Data provided:

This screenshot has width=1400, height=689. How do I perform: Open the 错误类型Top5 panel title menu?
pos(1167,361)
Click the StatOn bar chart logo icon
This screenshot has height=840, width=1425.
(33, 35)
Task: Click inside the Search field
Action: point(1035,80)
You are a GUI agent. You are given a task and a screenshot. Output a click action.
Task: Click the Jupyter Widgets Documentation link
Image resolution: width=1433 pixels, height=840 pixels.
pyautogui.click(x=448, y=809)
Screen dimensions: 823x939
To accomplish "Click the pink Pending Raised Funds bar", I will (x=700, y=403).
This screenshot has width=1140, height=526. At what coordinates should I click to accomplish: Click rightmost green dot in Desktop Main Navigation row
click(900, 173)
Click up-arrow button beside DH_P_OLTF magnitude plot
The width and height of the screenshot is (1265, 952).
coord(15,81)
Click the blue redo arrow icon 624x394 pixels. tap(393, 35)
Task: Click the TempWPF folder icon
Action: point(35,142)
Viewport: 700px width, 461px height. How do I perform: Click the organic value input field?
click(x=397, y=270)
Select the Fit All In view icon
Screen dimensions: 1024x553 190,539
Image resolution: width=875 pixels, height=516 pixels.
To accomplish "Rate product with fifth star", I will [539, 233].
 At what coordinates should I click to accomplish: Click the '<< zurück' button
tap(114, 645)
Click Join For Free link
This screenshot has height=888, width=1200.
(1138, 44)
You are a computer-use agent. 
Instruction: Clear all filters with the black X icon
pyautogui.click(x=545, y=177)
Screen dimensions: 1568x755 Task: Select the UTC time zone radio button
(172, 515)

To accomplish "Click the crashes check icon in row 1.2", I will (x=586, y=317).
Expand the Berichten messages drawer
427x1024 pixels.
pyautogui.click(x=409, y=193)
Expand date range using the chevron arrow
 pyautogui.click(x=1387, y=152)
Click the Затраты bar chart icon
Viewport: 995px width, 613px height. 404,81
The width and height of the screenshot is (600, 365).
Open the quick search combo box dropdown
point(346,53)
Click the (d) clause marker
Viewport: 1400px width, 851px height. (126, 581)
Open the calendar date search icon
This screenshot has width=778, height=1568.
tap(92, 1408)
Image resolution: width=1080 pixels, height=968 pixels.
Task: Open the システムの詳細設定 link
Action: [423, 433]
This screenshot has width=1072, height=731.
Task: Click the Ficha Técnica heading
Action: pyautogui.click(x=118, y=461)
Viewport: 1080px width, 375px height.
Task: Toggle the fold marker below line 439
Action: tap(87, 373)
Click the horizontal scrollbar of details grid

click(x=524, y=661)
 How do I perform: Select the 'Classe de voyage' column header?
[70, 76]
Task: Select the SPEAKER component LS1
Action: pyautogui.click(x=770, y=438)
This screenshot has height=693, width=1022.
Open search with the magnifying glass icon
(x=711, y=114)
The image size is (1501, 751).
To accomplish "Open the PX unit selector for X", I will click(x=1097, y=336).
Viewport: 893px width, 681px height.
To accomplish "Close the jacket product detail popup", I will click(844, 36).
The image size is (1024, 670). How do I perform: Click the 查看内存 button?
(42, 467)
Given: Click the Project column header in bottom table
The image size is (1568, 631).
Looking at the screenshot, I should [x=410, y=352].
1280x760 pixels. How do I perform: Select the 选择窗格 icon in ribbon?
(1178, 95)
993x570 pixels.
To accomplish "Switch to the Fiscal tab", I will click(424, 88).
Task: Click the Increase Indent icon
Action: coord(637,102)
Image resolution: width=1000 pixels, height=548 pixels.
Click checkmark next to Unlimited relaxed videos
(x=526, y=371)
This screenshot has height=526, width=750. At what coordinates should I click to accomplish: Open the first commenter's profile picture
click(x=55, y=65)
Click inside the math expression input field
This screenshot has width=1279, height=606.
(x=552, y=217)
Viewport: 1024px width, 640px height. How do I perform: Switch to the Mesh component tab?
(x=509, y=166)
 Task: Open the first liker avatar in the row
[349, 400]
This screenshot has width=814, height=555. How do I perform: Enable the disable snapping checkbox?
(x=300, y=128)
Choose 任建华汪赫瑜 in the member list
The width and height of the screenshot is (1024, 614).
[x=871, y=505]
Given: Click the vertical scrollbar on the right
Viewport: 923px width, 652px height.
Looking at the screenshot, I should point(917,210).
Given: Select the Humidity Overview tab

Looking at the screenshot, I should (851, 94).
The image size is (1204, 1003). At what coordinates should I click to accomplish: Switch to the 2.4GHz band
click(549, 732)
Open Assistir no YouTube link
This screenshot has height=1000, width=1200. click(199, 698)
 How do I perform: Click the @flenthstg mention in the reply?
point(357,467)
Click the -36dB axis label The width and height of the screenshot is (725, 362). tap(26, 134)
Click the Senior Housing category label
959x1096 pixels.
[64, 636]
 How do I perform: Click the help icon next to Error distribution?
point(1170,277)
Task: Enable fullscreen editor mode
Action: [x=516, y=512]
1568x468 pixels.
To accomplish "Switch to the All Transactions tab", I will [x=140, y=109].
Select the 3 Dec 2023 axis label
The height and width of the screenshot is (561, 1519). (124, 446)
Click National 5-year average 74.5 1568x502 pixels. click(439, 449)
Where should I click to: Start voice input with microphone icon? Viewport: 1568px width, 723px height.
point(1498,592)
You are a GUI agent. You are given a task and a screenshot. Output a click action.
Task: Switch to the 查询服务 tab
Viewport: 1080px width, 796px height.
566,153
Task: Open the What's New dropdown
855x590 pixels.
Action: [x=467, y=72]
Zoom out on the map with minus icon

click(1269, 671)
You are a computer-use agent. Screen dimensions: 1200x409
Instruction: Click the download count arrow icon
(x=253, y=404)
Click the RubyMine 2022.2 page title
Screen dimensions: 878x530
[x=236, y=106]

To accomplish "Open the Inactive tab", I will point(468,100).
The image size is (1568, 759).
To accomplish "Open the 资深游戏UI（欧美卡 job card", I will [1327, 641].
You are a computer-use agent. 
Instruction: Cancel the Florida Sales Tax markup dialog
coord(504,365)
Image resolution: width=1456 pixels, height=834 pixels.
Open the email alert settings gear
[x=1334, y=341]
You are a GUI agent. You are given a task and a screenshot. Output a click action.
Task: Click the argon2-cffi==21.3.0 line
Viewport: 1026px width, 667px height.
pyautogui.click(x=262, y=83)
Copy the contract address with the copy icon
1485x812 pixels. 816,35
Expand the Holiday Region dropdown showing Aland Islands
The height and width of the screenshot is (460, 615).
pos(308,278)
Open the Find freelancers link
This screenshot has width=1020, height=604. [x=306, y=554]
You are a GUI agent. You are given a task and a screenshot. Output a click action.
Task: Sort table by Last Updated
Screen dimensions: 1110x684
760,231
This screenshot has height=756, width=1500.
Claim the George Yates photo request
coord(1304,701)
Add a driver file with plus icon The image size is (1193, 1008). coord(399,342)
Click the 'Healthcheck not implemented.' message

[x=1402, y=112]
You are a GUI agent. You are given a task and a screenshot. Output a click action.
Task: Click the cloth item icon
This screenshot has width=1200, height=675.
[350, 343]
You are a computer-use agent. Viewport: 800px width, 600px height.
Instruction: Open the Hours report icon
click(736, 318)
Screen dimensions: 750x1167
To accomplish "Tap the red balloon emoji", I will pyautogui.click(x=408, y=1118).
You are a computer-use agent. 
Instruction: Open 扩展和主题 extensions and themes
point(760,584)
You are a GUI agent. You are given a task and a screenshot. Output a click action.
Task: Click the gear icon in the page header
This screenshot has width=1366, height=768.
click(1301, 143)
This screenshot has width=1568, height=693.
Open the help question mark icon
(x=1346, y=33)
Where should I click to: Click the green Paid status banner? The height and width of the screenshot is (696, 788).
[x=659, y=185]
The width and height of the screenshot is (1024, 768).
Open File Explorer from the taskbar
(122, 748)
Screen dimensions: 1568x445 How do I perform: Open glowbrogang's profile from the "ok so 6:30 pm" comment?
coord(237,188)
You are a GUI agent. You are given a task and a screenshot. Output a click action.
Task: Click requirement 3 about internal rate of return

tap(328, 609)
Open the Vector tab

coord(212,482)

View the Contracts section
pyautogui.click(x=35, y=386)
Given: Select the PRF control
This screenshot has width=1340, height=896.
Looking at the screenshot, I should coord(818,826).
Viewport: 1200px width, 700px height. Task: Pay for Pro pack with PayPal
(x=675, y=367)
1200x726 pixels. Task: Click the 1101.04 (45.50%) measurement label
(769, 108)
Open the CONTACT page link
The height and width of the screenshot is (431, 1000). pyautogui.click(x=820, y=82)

Assigned task:
Check each line of the records above for the word "product", then give the number of lines that have it, with no other words.

Problem solution:
2